Crime Scenes Make Killing With Tourists
July 19, 2005 -- Give yourself 40 whacks if you forgot to wish Lizzie Borden a happy birthday. America's most famous axe murderess would have been 145 this week. And though she's no longer with us, you can still sleep in her bed -- as long as you make reservations.
The Lizzie Borden Bed and Breakfast in Fall River, Mass. -- the very spot where Andrew and Abby Borden were hacked to death -- has been restored to its 1892 splendor, when the abode earned its infamy.
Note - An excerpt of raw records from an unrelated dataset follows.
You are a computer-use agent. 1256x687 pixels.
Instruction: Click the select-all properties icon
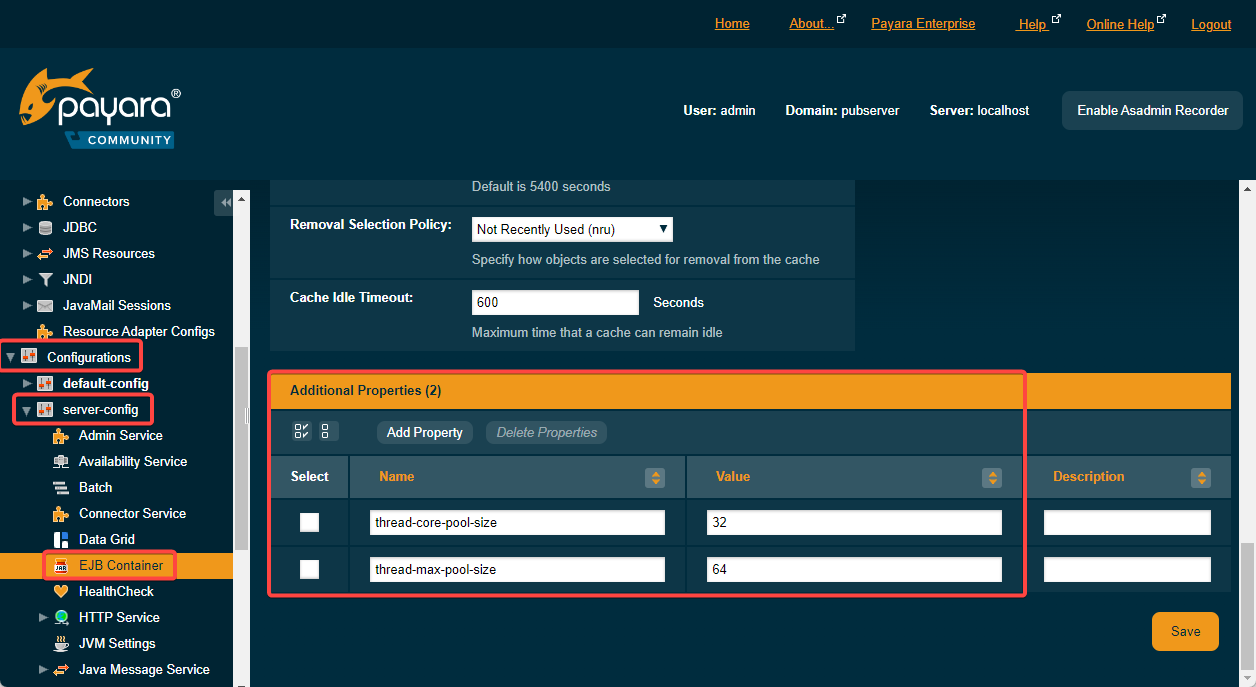(x=301, y=432)
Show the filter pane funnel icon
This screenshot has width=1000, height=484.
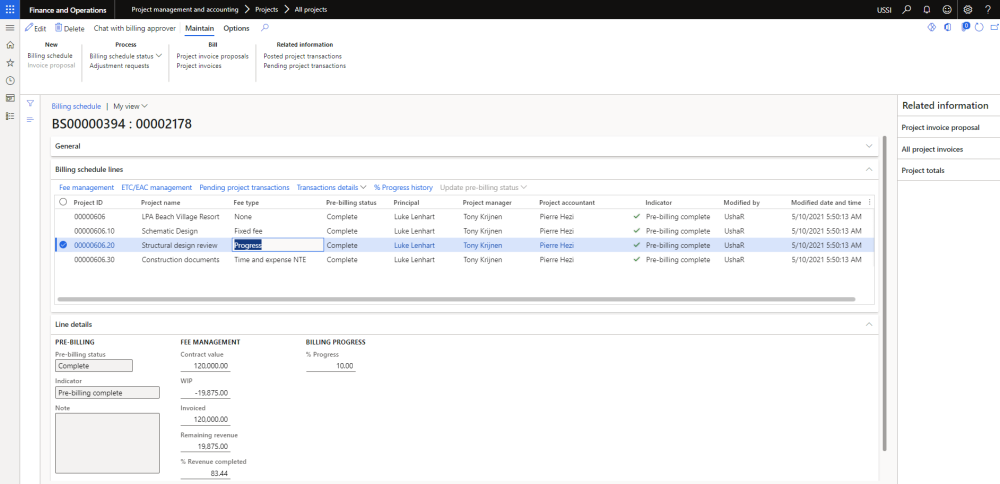pyautogui.click(x=30, y=103)
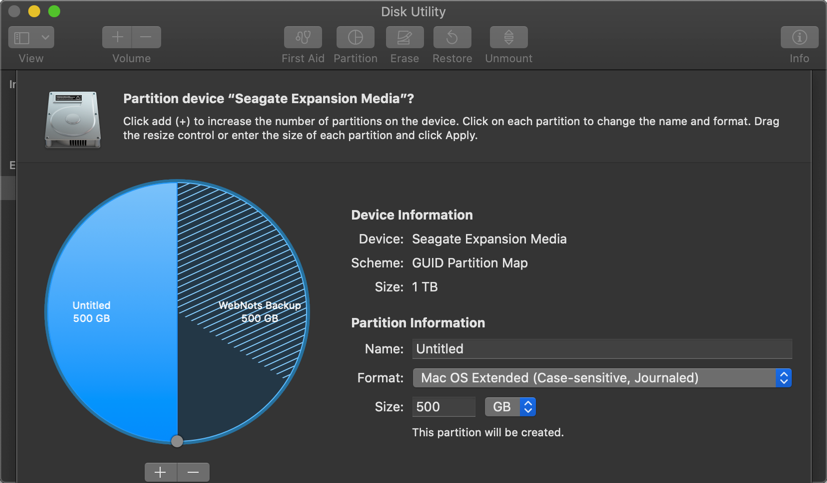Click the Restore toolbar icon
The width and height of the screenshot is (827, 483).
tap(452, 37)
As the twisted nursery rhyme goes:
And gave her mother forty whacks,
When she had seen what she had done,
She gave her father forty-one."
Borden was eventually acquitted, and now, a night in her room is $200. Or if you want, you and your friends can rent the entire seven-bedroom house for $1,160. One couple is even planning to marry there later this year. On Halloween, of course.
Too creepy? If you'd rather, the house offers daily tours, where you can pick up $5 hatchet-shaped silver earrings, gift books, T-shirts ("Axe Me Where I Live … ), or a $10 vial of basement dust, which comes with a letter of authenticity.
"It's a little piece of history, a mystery that people can still share in," says co-owner Lee-ann Wilber, who purchased the premises two years ago.
All over the country, yesteryear's crime scenes are today's tourist destinations. Go to Jesse James' farm in Kearney, Mo., and see the bullet hole in the wall from when the famed gunslinger was killed.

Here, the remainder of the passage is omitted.